Stored records

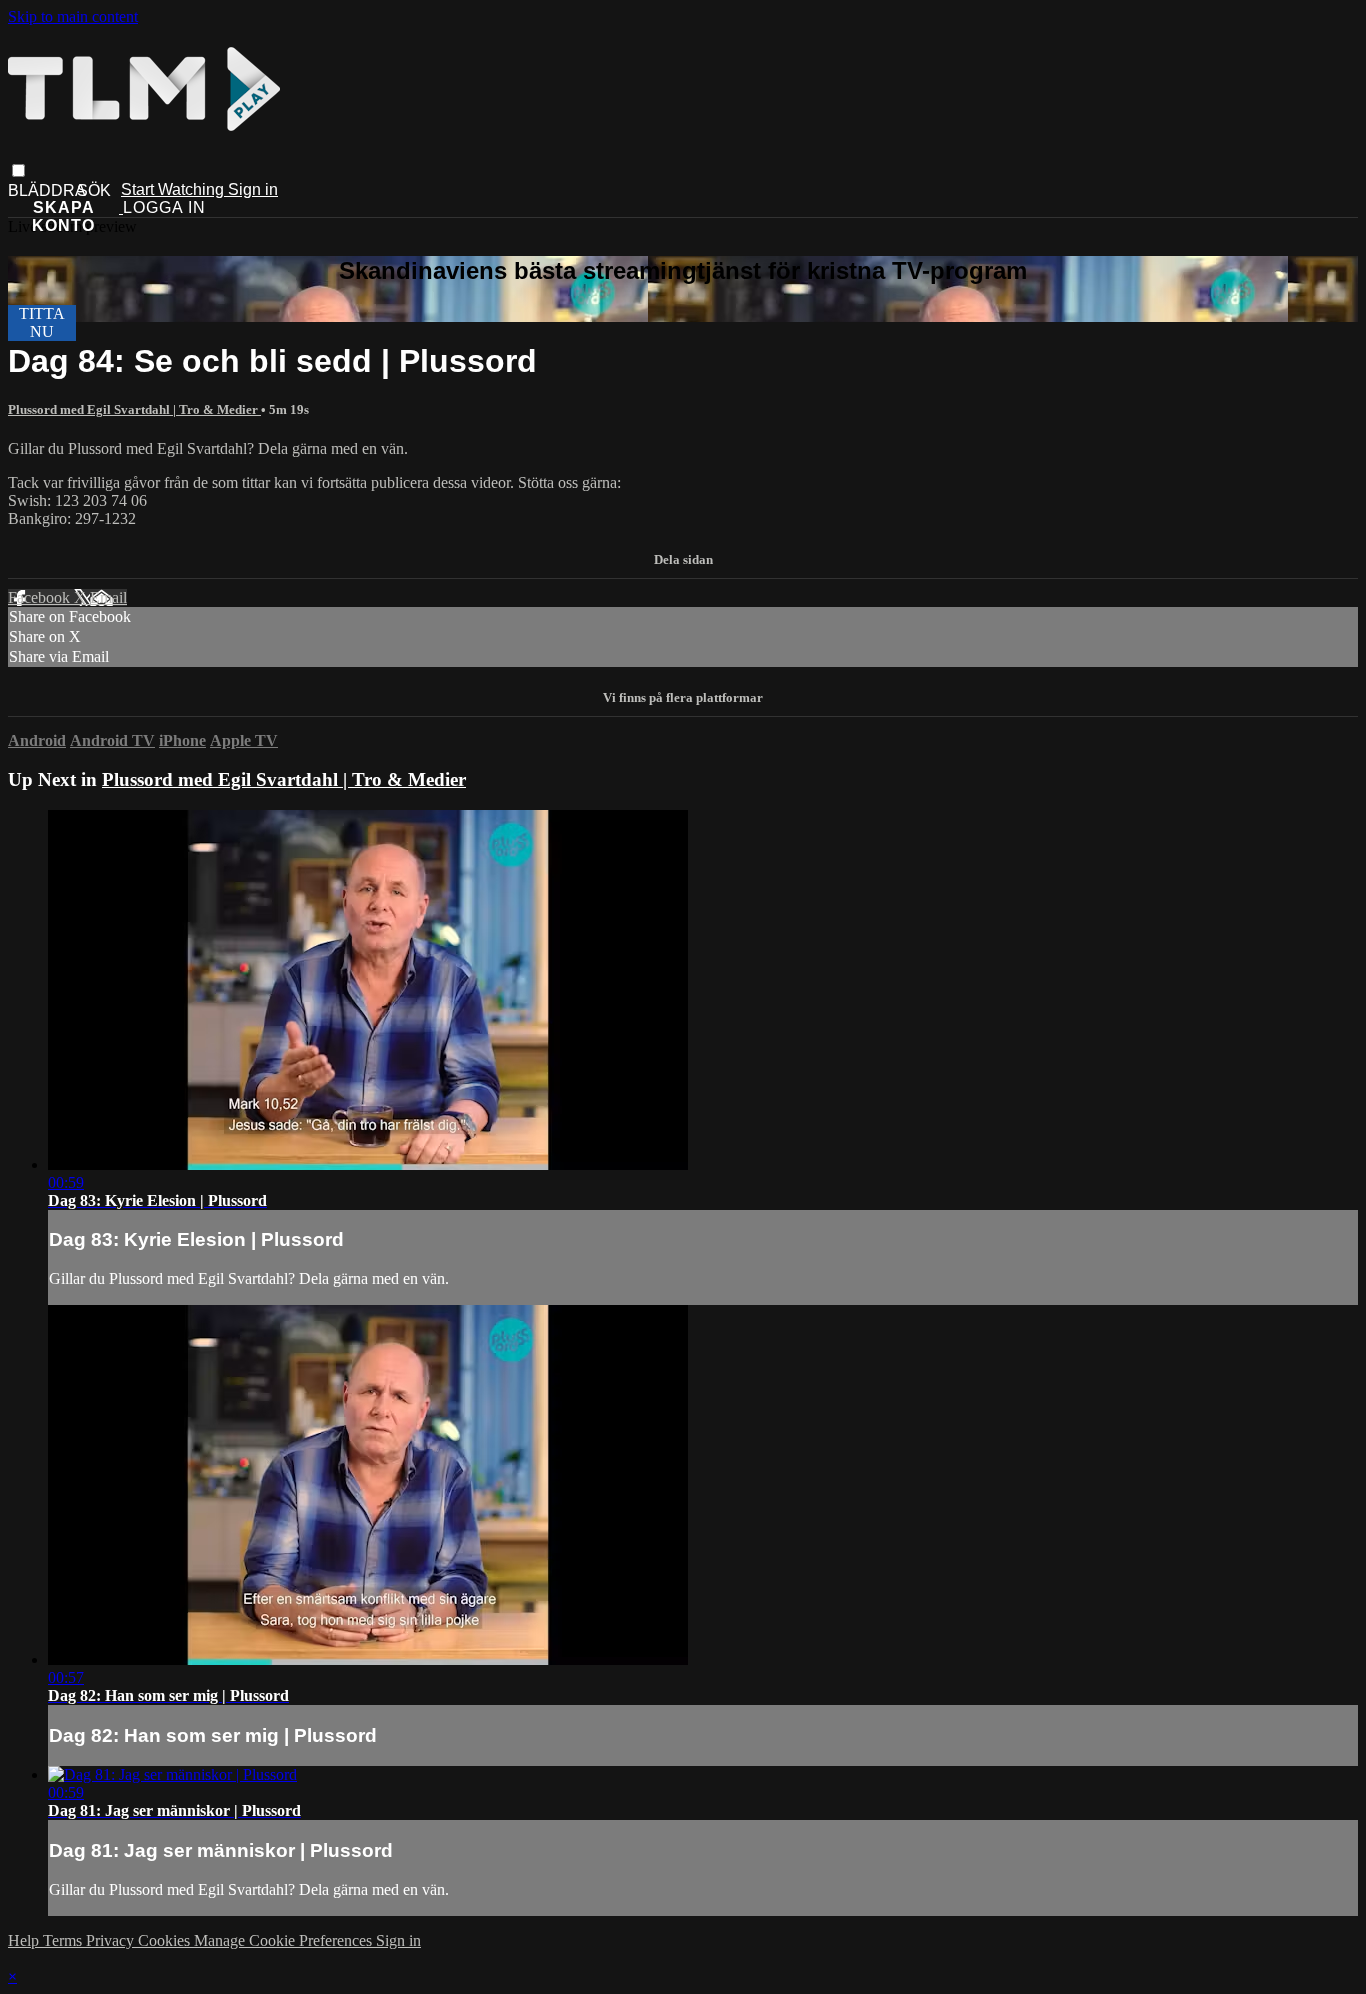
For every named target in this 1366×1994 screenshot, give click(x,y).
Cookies (166, 1940)
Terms (64, 1940)
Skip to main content (73, 16)
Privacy (112, 1940)
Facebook (41, 597)
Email (108, 597)
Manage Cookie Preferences (285, 1940)
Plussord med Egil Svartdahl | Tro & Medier (134, 409)
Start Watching (174, 189)
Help (25, 1940)
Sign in (253, 189)
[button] (18, 170)
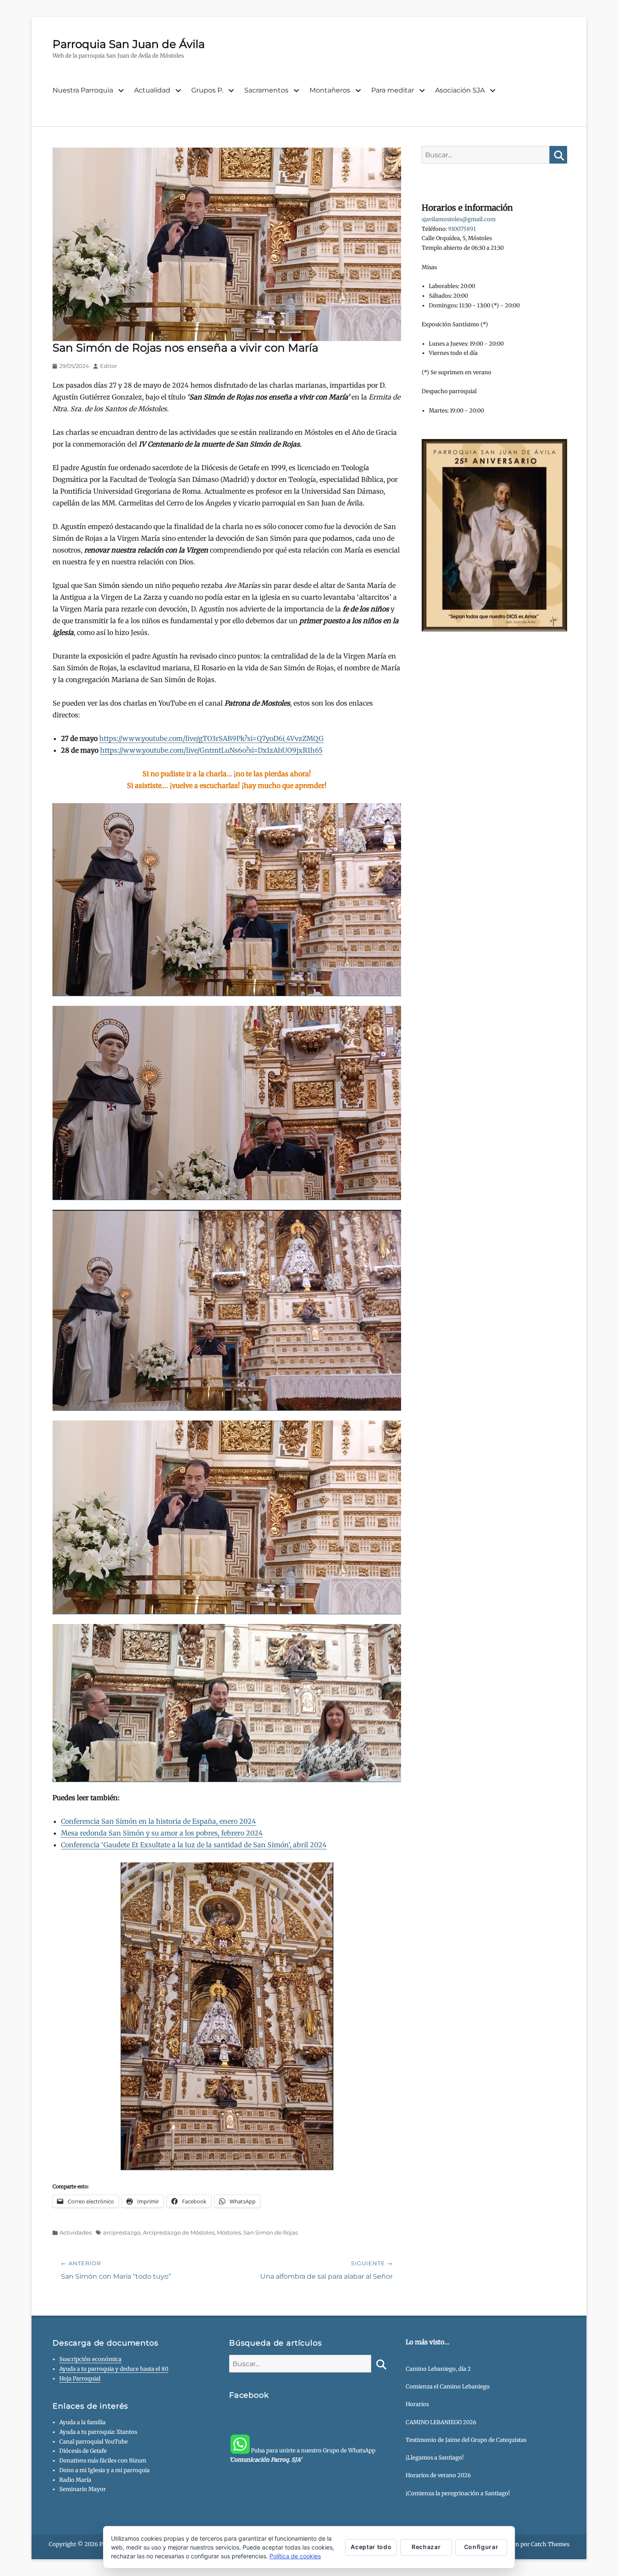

Work required:
Your answer should hold only the lines from the line with "Facebook (41, 597)" through the closing line of the records, restated exactly and free of pictures.

Reply to the exercise:
Facebook (41, 597)
Email (108, 597)
Manage Cookie Preferences (285, 1940)
Plussord med Egil Svartdahl | Tro & Medier (134, 409)
Start Watching (174, 189)
Help (25, 1940)
Sign in (253, 189)
[button] (18, 170)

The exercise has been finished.